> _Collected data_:
[Start of section]

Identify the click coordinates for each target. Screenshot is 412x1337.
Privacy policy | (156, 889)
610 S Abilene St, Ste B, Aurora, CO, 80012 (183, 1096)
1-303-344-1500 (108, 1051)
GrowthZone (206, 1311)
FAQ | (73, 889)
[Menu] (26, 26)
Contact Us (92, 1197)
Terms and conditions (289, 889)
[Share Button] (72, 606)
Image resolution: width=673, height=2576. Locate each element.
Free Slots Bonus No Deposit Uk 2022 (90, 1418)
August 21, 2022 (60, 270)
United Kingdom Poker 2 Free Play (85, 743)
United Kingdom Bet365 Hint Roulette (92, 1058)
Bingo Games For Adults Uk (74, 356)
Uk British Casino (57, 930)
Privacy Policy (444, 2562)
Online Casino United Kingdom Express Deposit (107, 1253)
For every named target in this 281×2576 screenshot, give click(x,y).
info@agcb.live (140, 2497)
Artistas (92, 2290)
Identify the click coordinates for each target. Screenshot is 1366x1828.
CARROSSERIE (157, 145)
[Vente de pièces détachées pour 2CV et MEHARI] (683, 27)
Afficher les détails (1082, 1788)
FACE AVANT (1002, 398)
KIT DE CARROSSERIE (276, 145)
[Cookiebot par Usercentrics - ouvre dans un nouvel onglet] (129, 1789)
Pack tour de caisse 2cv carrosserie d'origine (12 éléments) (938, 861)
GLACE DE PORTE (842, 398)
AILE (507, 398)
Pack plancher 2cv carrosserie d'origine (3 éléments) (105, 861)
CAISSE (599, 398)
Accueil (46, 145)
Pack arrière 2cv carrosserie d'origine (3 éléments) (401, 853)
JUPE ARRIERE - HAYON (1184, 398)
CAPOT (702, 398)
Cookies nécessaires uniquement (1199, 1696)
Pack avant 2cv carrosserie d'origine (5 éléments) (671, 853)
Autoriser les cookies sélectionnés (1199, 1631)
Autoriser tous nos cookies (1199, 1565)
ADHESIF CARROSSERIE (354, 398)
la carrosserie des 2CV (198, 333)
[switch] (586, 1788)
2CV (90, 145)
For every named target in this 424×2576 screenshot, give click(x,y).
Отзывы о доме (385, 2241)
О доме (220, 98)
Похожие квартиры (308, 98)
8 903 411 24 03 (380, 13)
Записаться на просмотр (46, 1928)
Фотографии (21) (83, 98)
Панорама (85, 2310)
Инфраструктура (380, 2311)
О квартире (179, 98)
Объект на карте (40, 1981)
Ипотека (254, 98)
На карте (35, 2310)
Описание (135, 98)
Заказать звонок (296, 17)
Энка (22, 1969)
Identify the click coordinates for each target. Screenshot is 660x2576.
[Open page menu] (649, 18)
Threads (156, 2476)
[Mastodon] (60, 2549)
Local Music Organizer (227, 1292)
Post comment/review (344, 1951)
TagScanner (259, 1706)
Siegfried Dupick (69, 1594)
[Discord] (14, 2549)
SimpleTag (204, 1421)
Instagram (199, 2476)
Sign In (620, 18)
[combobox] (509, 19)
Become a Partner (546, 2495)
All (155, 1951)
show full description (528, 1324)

[End of section]

> _About this task_:
In the data above, each line holding "every" is to be found and copied.

> _Written reply_:
For every named target in this 281×2576 screenshot, give click(x,y).
For every named target in this 424×2576 screenshot, give click(x,y).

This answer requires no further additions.